Saved data entries
☆ ☆ ☆

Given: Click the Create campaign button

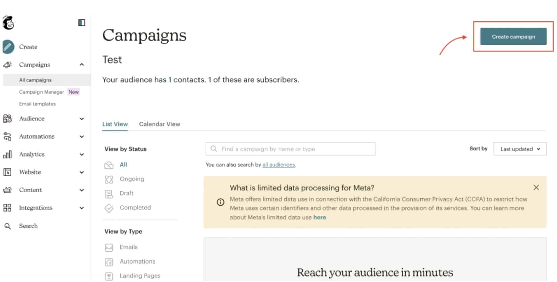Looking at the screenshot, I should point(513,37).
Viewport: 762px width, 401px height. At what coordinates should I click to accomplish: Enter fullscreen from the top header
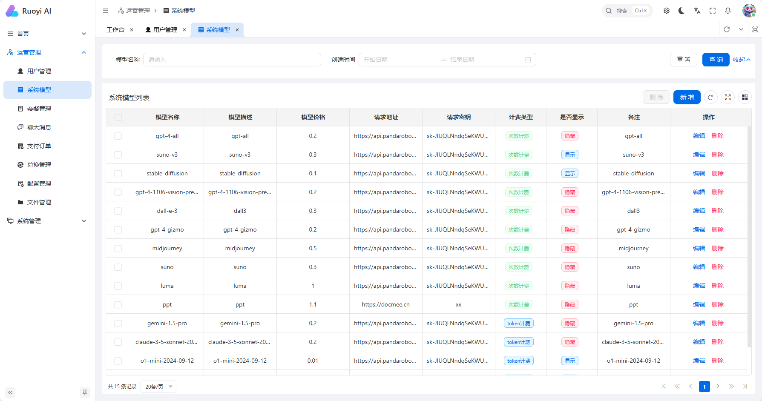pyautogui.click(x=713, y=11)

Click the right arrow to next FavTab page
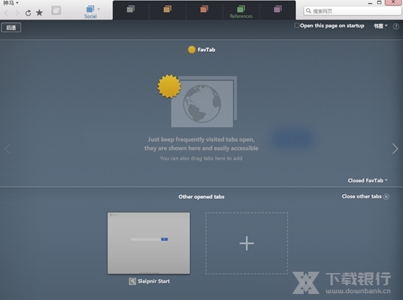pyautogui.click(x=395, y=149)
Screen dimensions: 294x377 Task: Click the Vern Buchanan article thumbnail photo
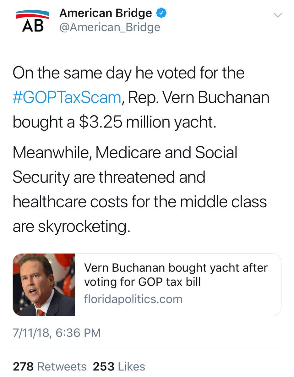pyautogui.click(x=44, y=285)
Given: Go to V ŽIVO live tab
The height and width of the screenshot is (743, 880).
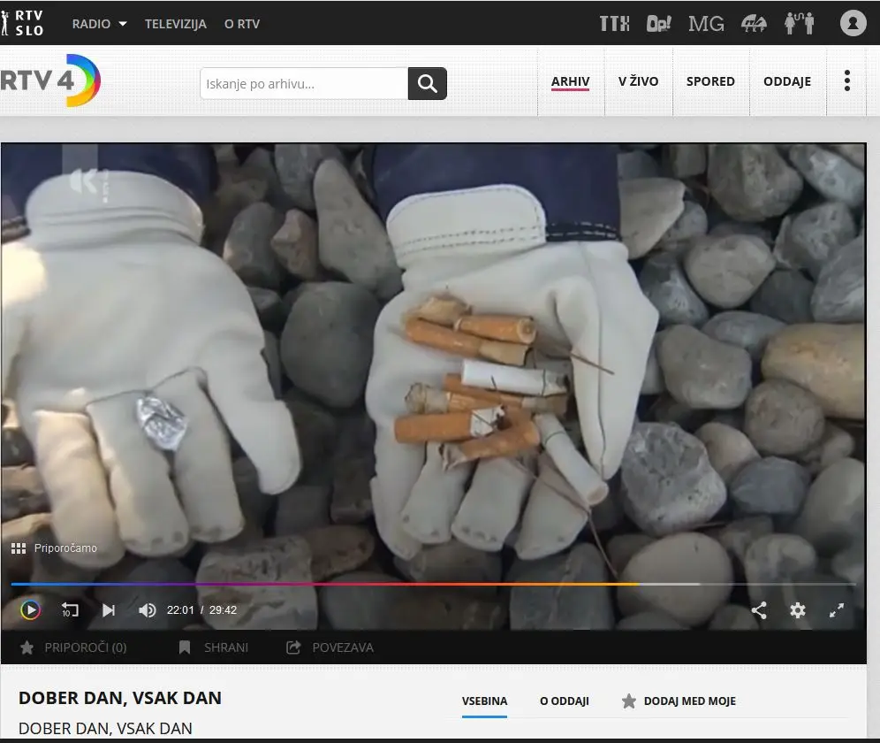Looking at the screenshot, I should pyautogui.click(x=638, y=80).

☆ ☆ ☆

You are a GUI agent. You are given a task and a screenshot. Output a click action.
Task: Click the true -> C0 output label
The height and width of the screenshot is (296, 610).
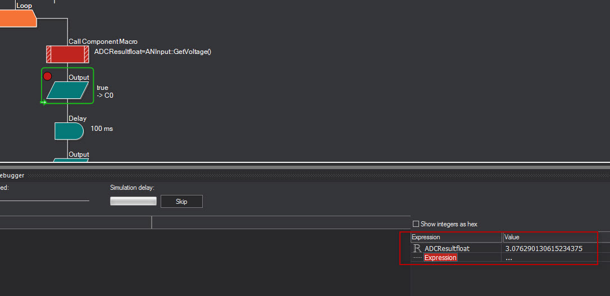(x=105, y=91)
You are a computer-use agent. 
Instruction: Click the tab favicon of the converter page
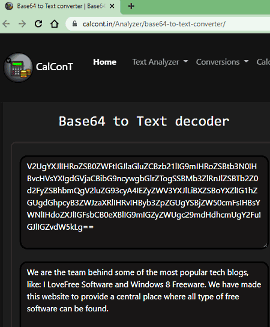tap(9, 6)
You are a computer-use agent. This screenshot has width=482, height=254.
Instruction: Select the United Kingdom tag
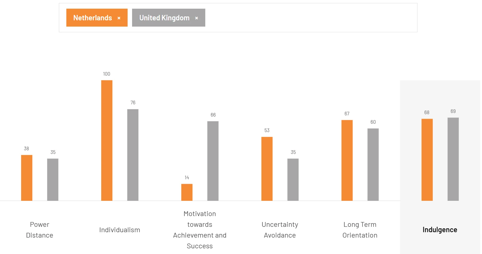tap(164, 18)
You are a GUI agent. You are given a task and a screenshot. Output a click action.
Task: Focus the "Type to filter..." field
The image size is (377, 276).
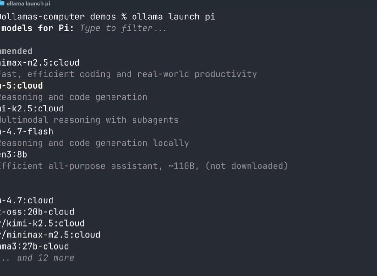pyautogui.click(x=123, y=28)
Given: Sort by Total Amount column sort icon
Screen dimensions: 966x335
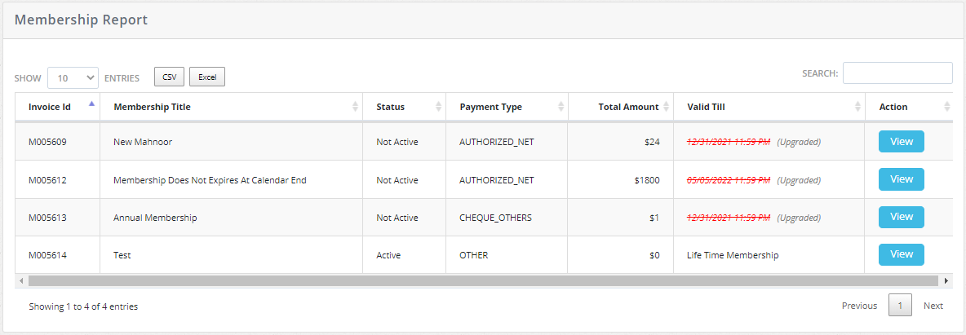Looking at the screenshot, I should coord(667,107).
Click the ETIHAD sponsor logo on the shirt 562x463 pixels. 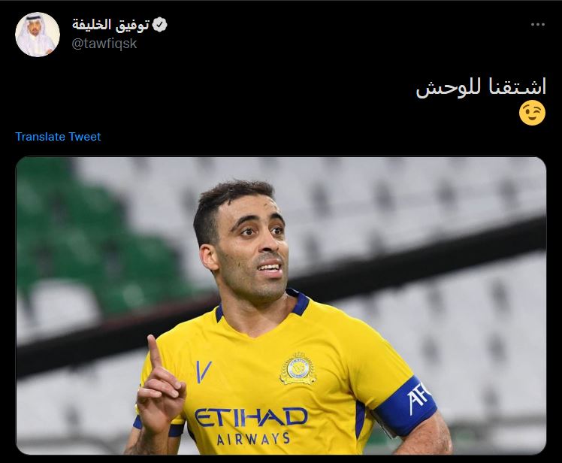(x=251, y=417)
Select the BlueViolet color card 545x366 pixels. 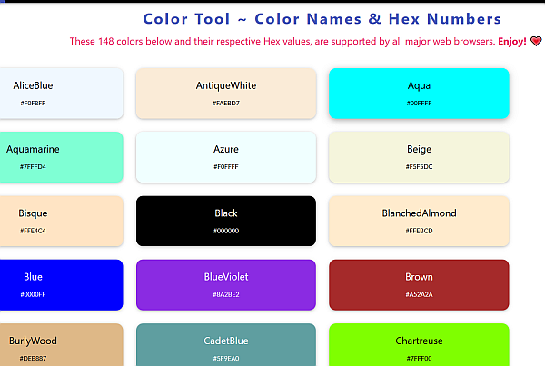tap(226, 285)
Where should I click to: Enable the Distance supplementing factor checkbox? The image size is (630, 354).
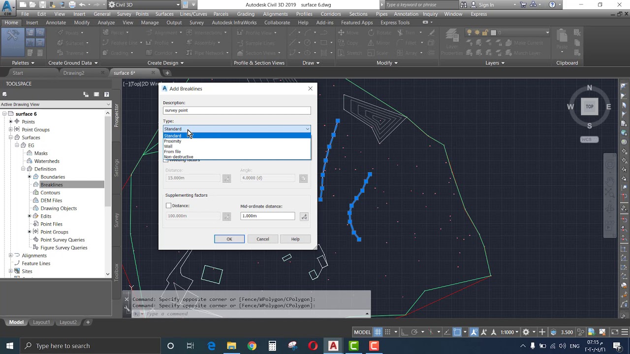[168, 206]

☆ ☆ ☆

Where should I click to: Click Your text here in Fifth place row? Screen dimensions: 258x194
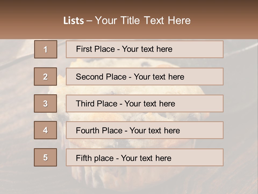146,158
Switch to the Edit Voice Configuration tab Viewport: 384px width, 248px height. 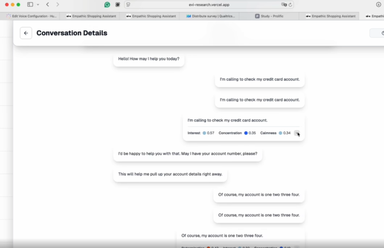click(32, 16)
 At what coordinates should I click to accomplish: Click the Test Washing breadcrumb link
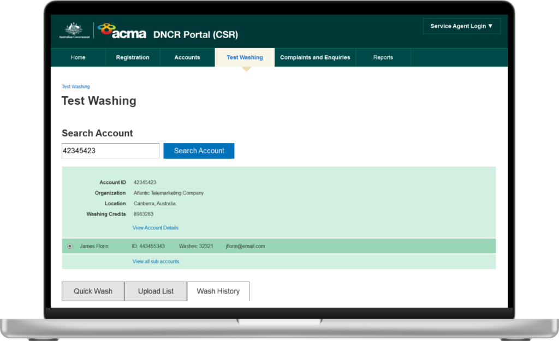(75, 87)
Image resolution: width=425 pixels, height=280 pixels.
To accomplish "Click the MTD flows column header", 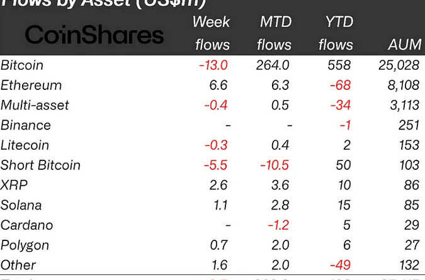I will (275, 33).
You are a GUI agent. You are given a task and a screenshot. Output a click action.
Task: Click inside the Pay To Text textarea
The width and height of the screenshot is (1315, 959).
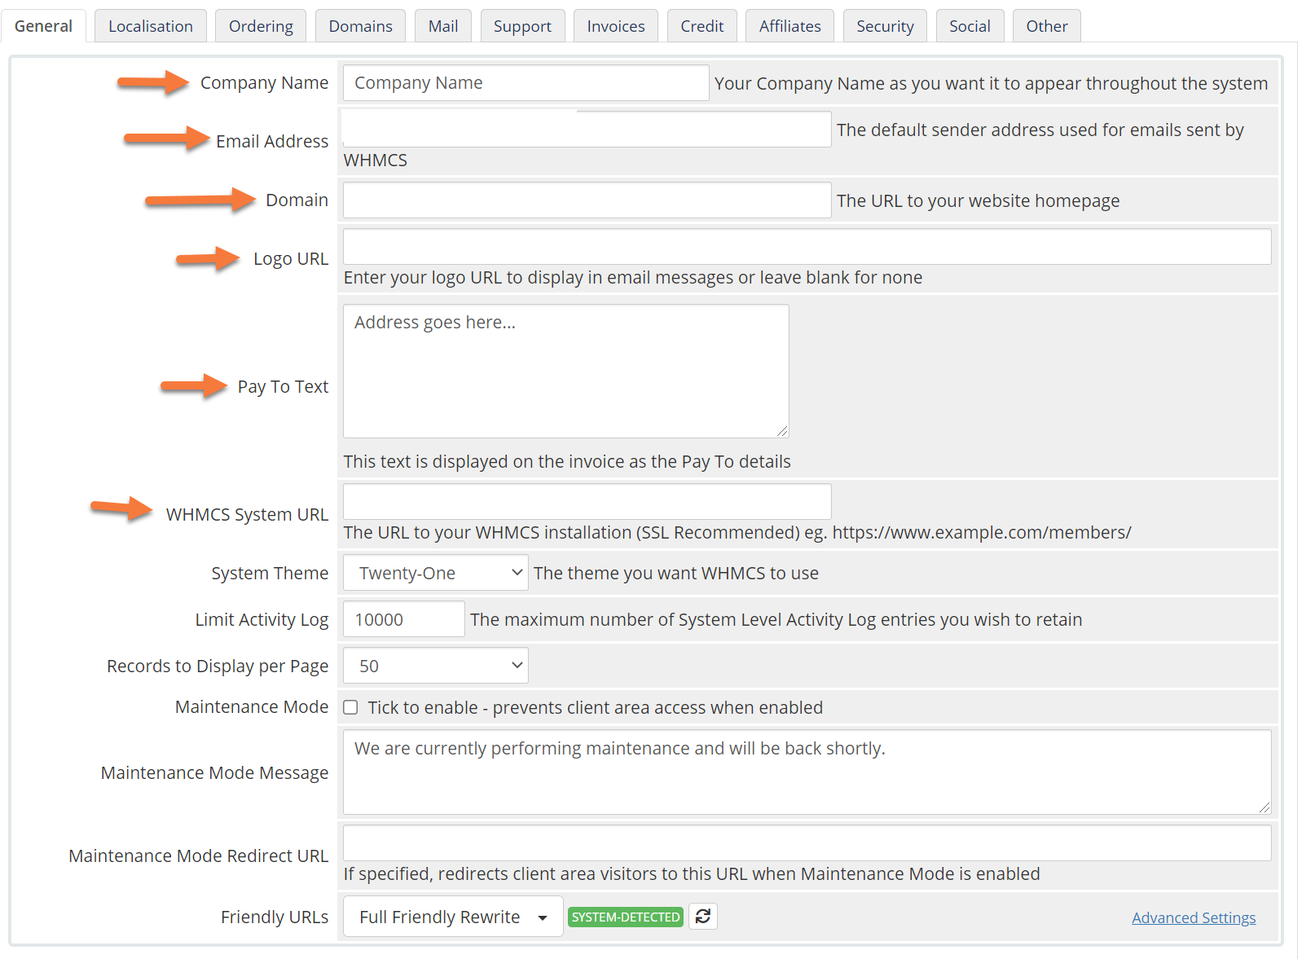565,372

☆ ☆ ☆

» What you need to do:
Pull out every line of the entries that includes the word "computer".

» Response to this exercise:
You are a computer-use agent. 
You are a computer-use agent. This screenshot has width=482, height=254.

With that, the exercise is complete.